Can you rewrite every line of the listing below, with the text of each line kept, while shifting both numbers of every coordinate pair by -123 and omitting the pictures?

○ ○ ○ ○ ○ ○ ○

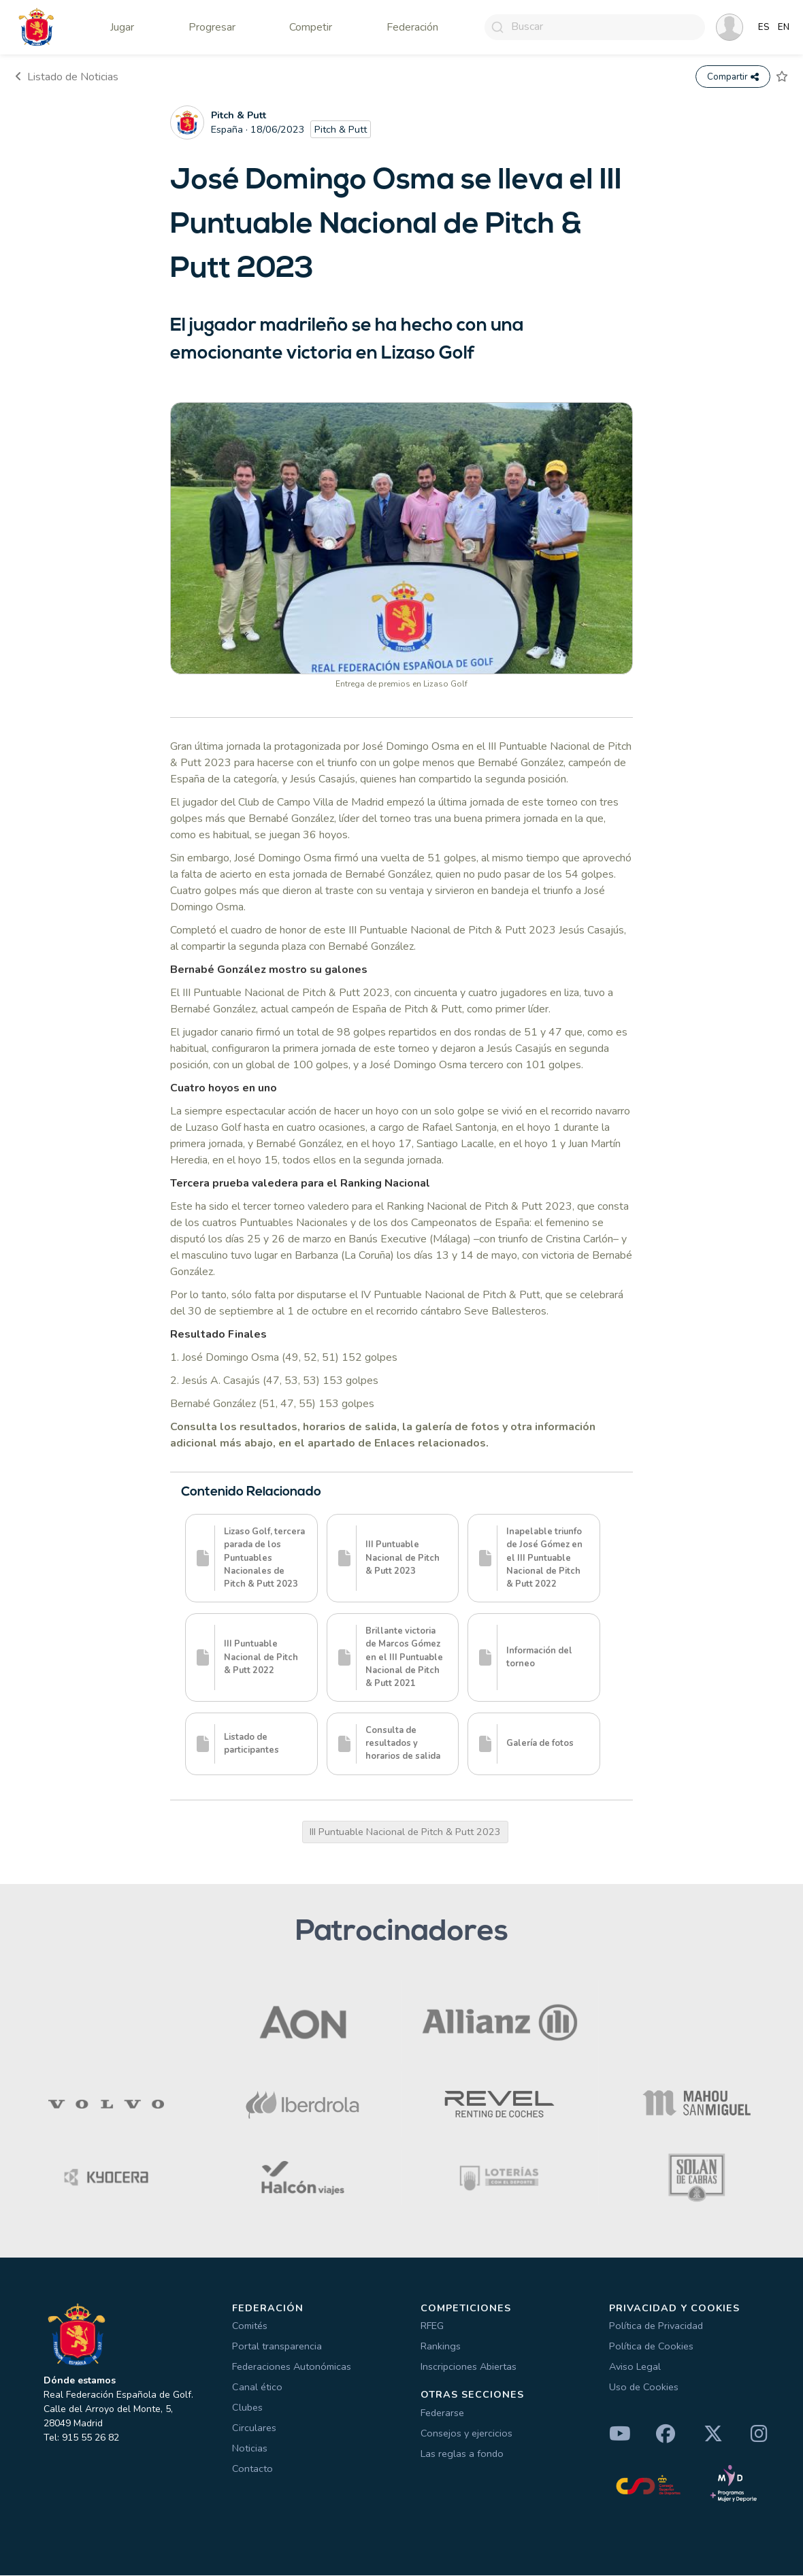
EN (783, 27)
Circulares (254, 2428)
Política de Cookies (651, 2347)
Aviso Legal (635, 2367)
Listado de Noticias (66, 76)
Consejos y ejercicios (466, 2434)
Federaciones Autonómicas (291, 2367)
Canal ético (257, 2387)
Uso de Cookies (643, 2387)
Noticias (249, 2449)
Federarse (442, 2413)
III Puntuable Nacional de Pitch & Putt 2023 (405, 1831)
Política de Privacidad (656, 2326)
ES (764, 27)
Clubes (247, 2408)
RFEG (432, 2326)
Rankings (441, 2347)
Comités (249, 2326)
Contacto (252, 2469)
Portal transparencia (277, 2347)
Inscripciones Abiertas (469, 2367)
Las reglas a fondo (462, 2454)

○ ○ ○ ○ ○ ○ ○

→ Solution to this exercise
EN (660, -96)
Circulares (131, 2305)
Política de Cookies (528, 2224)
Aviso Legal (512, 2244)
Listado de Noticias (-57, -47)
Consejos y ejercicios (343, 2311)
Federaciones Autonómicas (168, 2244)
Canal ético (134, 2264)
Uso de Cookies (520, 2264)
Noticias (126, 2326)
Federarse (319, 2290)
III Puntuable Nacional de Pitch & Putt 2023 (282, 1708)
Política de Privacidad (533, 2203)
ES (641, -96)
Clubes (124, 2285)
RFEG (309, 2203)
Rankings (318, 2224)
Comités (126, 2203)
Contacto (129, 2346)
Portal transparencia (154, 2224)
Inscripciones Abiertas (346, 2244)
Las reglas a fondo (339, 2331)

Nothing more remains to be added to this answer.